§ **EXERCISE SET**:
- 1) In the article on Minnesota's sex offender law, who would make civil commitment decisions instead of local judges?
- 2) Pick up the Minnesota sex offender law article after its final sentence and write the next few paragraphs.

§ **TEXT PROVIDED**:
— START —

Panel calls for overhaul of Minnesota sex offender law
Published 9:57 am Tuesday, December 3, 2013
ST. PAUL — Minnesota must make it easier for sex offenders to finish a treatment program that for most has resulted in indefinite state custody, and should try to get politics out of the screening process, a task force said Monday.
The 22-member panel recommended a major overhaul of the state’s sex offender laws, throwing the complex and contentious issue into the hands of state lawmakers ahead of the 2014 session.
The task force recommended taking decisions about civil commitment of sex offenders out of the hands of local judges, and giving them instead to a statewide panel of retired judges. The panel also proposes the creation of a state unit for screening individual offenders and the risk they present based on “the most current and accurate science.”
That unit should be “insulated from political influence,” the task force report says.

— END —

Dataset items:

— START —

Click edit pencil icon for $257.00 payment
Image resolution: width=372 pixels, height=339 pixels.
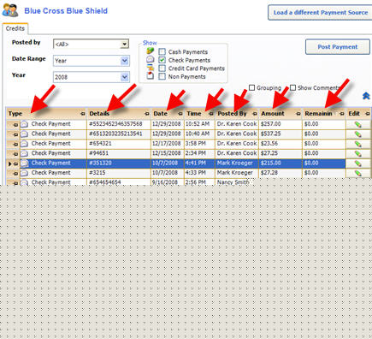pos(358,124)
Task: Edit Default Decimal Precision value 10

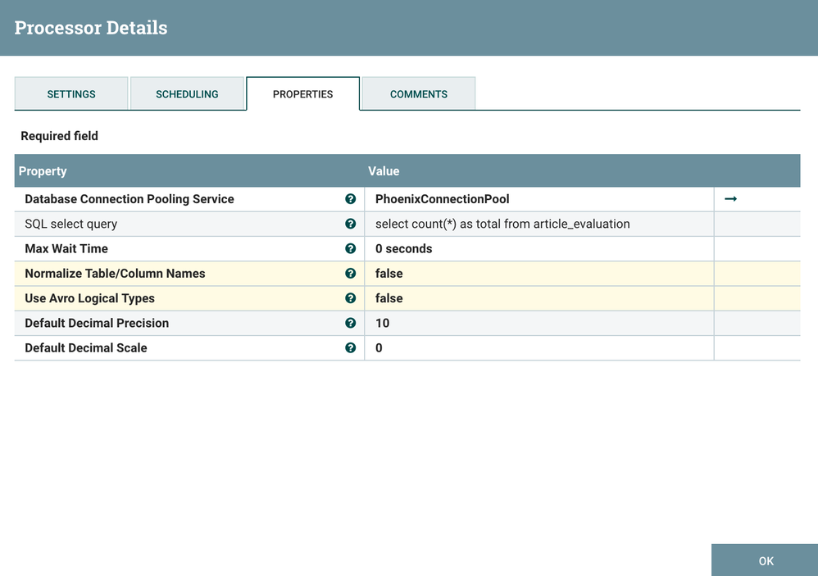Action: pos(383,323)
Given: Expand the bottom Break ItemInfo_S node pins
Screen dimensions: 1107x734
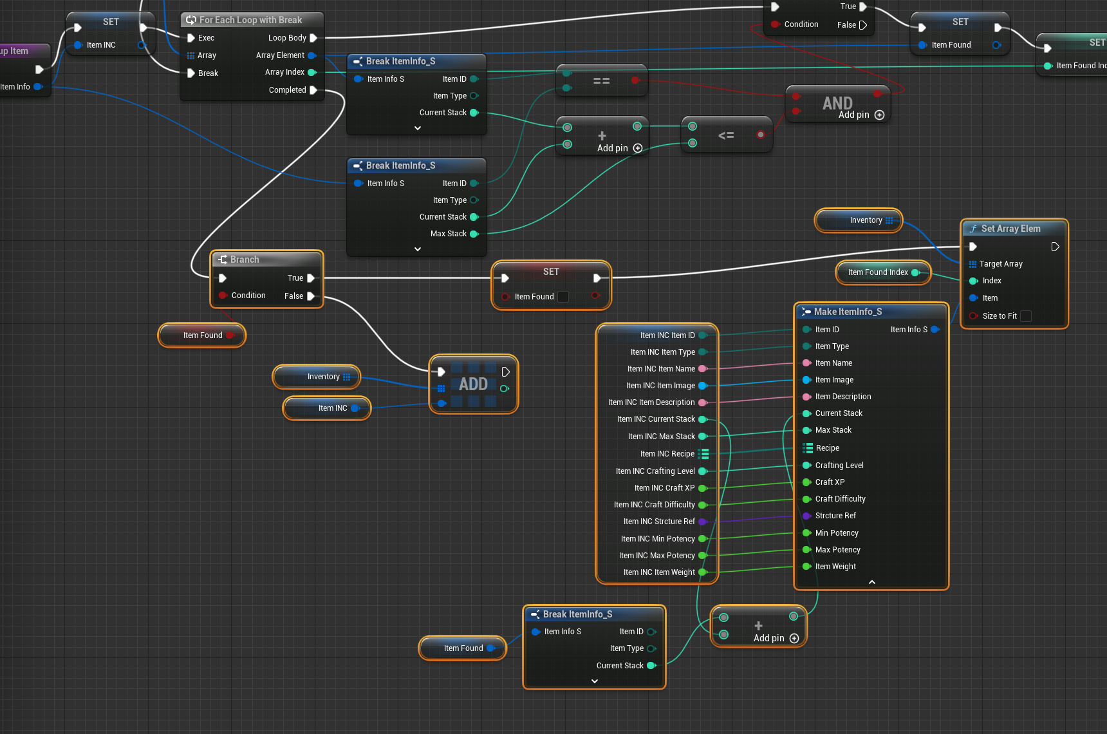Looking at the screenshot, I should tap(594, 681).
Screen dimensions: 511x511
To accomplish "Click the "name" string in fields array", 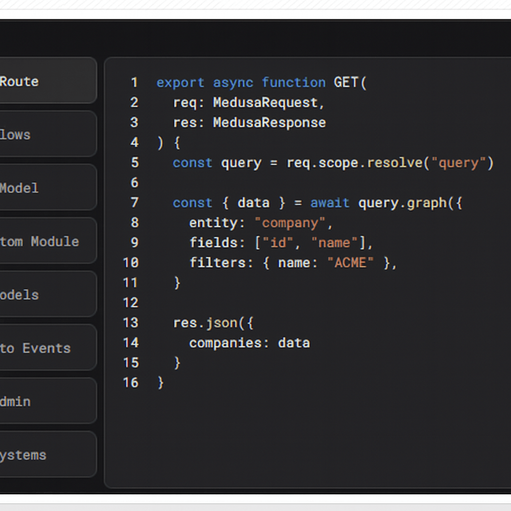I will pos(334,243).
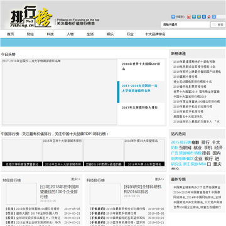Expand 更多>> for 财经排行榜 section

click(x=75, y=179)
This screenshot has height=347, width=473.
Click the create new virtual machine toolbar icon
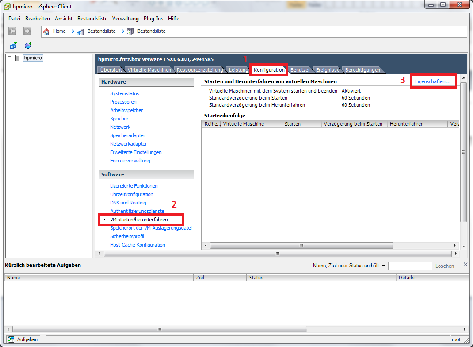(13, 46)
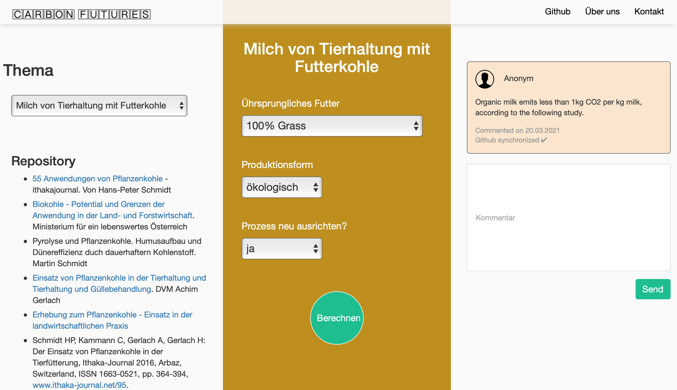Click the Anonym user avatar icon
677x390 pixels.
[x=484, y=79]

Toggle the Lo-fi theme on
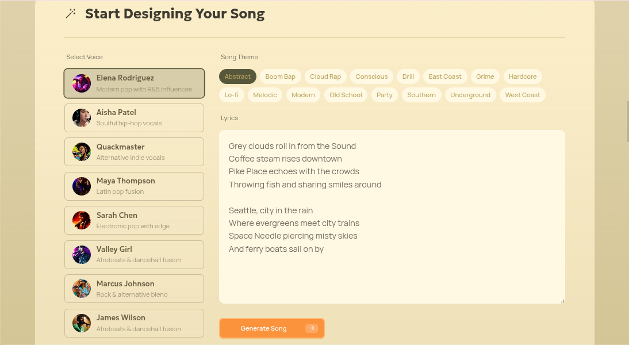coord(232,94)
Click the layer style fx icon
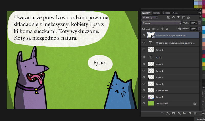205x121 pixels. point(168,113)
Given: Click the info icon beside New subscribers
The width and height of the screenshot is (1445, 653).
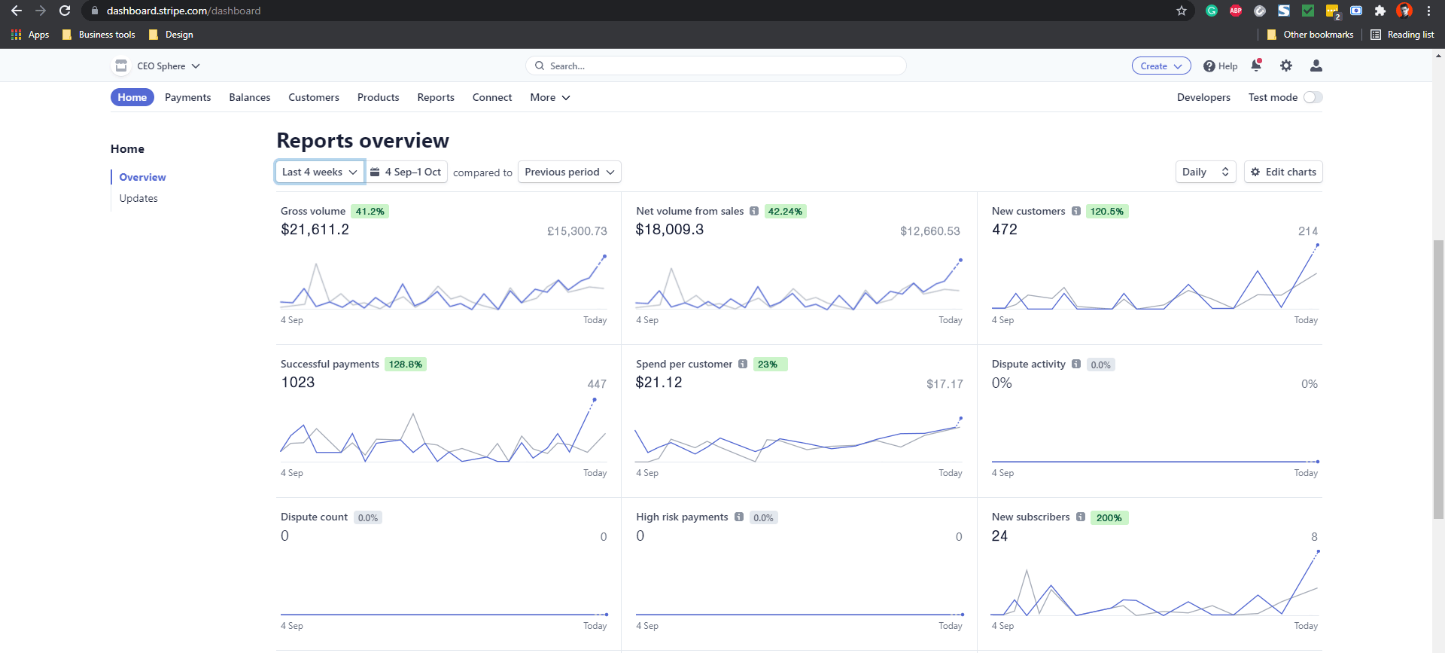Looking at the screenshot, I should [1081, 517].
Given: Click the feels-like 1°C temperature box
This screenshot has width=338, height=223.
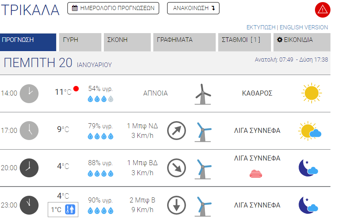Looking at the screenshot, I should tap(63, 209).
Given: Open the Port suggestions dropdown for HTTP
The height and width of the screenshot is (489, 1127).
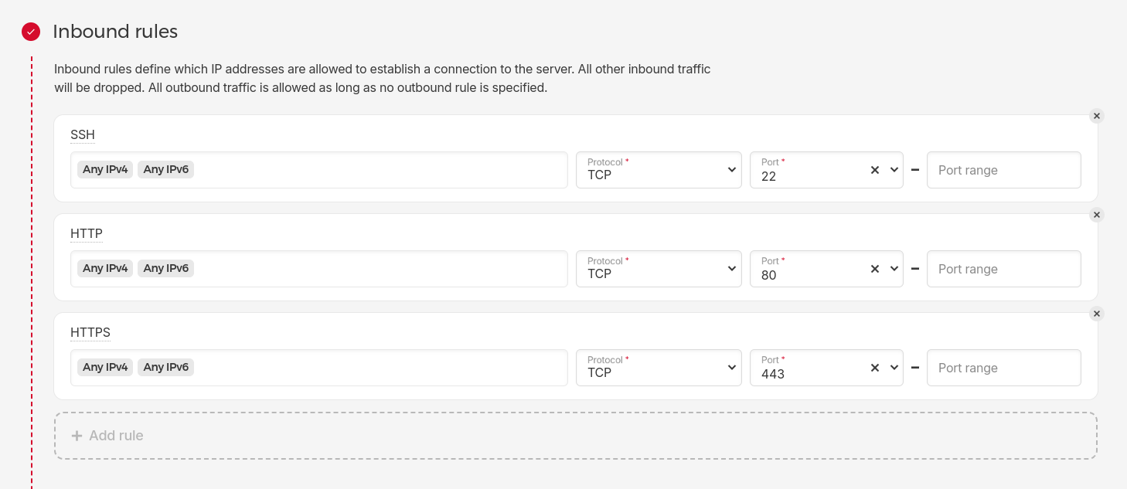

— END —

§ **PER-TASK OUTPUTS**:
- 1) A statewide panel of retired judges.

- 2)
“We tried to make the process more rational,” said the task force’s chairman, former state Supreme Court Chief Justice Eric Magnuson. “Something that’s easier to understand, more objective and that leaves politics out of it to the greatest extent possible in terms of both commitment and release.”
The panel was convened by the state’s commissioner of human services and charged with recommending legislative changes in the face of a federal class action lawsuit that has raised concerns about the constitutionality of the Minnesota Sex Offender Program. Minnesota has more sex offenders in civil commitment per capita than any other state, and in the program’s 19 years only one person has ever been discharged from prisonlike treatment facilities in Moose Lake and St. Peter.
“There is broad consensus that the current system of civil commitment of sex offenders in Minnesota captures too many people and keeps many of them too long,” the report says.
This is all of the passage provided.